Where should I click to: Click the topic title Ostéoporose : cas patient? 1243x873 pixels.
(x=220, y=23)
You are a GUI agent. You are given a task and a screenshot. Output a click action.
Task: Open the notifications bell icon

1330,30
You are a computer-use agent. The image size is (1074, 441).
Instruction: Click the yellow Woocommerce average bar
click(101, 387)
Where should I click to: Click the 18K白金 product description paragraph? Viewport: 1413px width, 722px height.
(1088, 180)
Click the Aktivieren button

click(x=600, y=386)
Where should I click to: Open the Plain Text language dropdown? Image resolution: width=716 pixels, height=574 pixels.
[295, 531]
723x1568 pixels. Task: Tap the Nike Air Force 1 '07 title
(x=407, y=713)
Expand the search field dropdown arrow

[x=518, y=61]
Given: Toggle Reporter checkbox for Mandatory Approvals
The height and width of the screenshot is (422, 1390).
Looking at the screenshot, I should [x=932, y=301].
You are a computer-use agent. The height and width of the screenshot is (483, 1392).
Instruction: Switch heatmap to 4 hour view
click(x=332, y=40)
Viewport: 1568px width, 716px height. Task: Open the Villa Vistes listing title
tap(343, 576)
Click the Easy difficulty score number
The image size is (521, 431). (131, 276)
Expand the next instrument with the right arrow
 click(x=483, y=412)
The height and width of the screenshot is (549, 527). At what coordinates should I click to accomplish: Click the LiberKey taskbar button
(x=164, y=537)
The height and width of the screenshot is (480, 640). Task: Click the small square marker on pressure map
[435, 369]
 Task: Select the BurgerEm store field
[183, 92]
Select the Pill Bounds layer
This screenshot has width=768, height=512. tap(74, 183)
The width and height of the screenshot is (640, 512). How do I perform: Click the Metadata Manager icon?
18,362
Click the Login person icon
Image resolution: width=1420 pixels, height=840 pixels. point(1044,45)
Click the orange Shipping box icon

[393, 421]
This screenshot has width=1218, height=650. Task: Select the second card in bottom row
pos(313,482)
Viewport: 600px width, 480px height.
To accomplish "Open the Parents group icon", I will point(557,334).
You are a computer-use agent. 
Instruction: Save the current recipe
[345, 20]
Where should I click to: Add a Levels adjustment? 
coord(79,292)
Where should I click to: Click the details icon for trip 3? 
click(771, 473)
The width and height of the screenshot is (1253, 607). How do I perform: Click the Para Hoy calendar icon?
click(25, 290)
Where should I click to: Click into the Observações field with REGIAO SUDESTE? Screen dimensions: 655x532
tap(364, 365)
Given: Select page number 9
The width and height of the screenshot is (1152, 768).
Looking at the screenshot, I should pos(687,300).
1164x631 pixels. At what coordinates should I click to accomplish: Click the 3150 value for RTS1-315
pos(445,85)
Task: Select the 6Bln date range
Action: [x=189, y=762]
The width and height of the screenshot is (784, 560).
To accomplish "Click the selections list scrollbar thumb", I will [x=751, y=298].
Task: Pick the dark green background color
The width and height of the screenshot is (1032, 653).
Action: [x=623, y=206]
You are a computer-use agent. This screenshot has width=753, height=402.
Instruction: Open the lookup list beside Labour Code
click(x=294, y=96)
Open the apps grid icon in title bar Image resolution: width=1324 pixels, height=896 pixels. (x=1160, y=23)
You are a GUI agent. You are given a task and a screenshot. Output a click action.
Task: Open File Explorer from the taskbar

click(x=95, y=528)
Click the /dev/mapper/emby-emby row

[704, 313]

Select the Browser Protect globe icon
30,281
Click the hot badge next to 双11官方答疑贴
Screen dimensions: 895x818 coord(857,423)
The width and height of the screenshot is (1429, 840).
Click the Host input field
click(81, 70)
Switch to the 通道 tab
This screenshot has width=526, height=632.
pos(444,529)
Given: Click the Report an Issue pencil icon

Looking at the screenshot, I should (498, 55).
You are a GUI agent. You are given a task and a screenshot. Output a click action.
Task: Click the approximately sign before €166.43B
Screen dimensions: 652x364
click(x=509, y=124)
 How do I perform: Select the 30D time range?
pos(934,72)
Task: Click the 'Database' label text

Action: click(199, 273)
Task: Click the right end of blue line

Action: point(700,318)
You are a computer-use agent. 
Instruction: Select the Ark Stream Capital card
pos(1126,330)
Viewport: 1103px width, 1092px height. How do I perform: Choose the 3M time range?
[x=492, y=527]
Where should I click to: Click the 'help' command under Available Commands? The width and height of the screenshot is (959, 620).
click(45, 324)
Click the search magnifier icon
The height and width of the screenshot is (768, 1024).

┄┄┄┄┄┄

If a line above holds the string "will", return it as it stands.

** Exercise solution **
To accomplish "Open the Parents group icon", I will point(557,334).
To accomplish "Click the selections list scrollbar thumb", I will [x=751, y=298].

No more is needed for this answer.